- _STATED GOAL_:
Pull out every line of the records below that contains the string "Twitter", matching case exactly.

- _INPUT RECORDS_:
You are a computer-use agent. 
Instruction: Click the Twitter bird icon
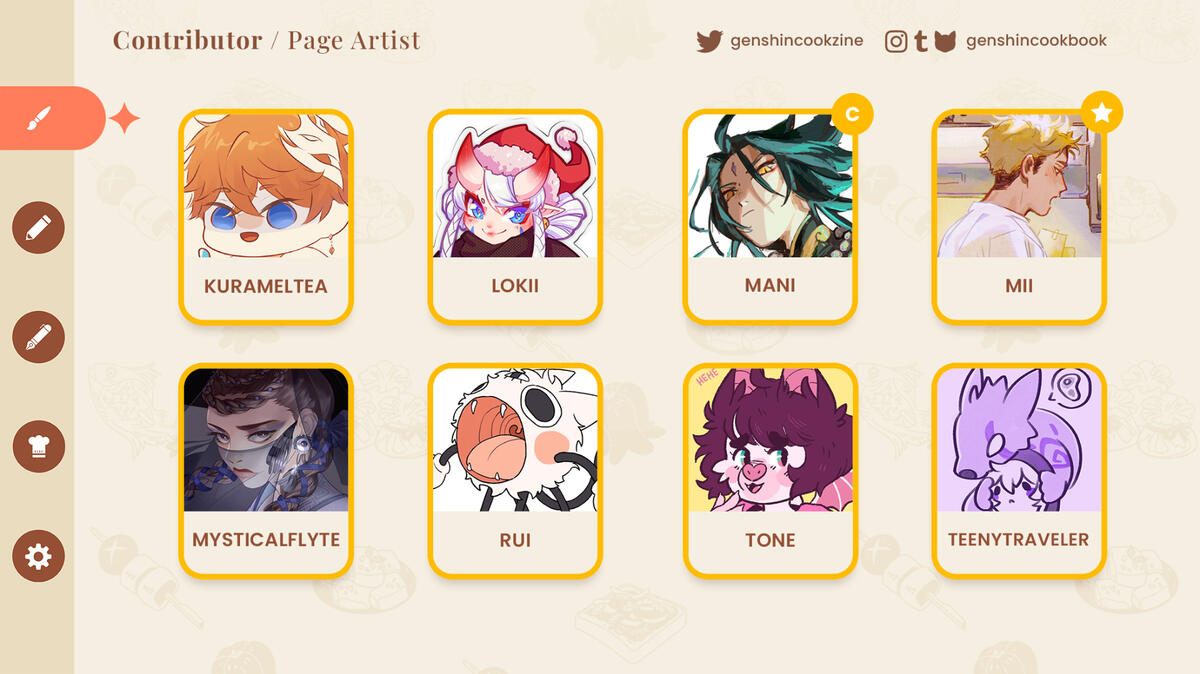coord(709,41)
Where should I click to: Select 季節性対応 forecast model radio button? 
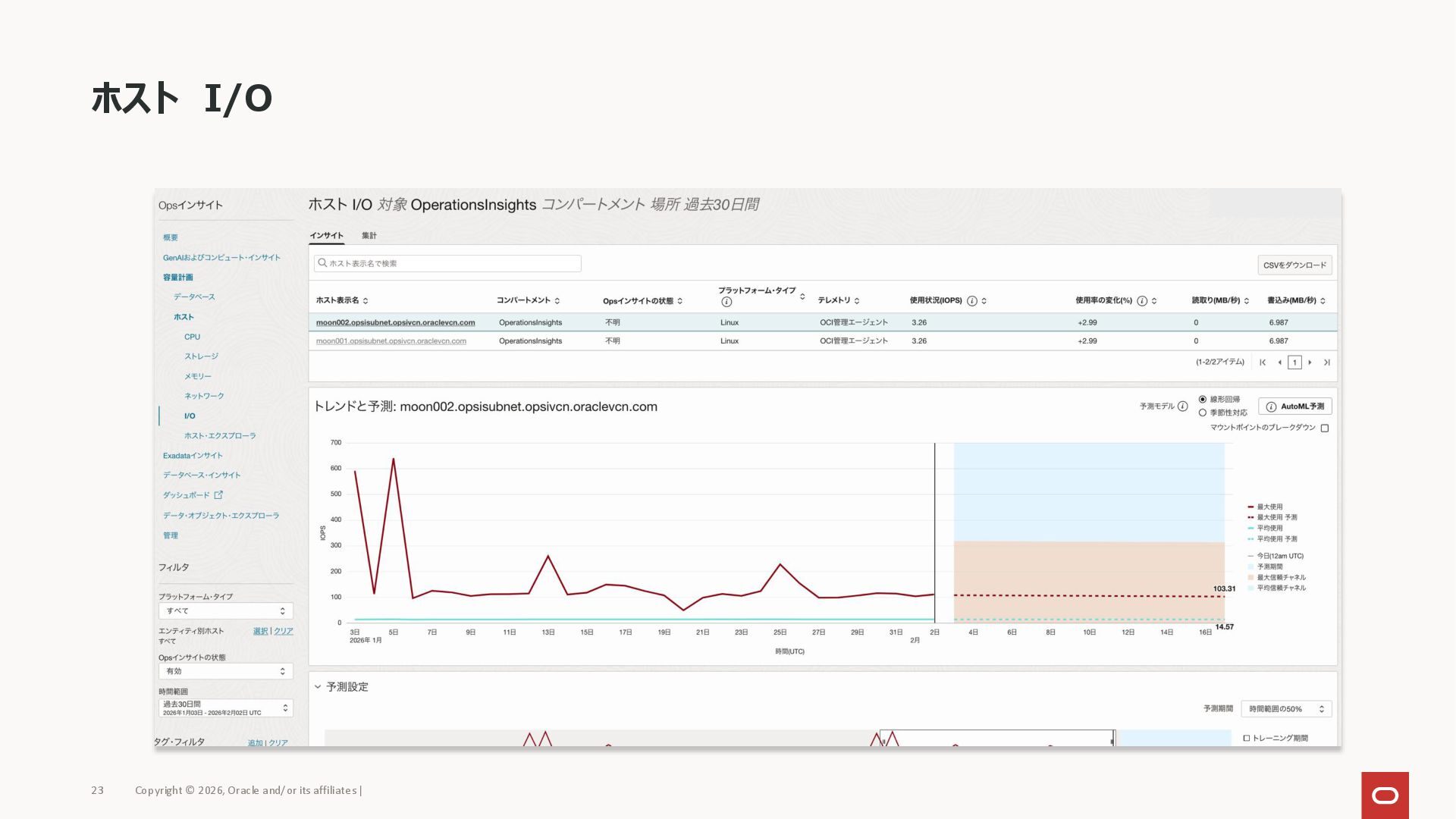(1203, 413)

- _WRITTEN SOLUTION_:
Instruction: Click the Twitter bird icon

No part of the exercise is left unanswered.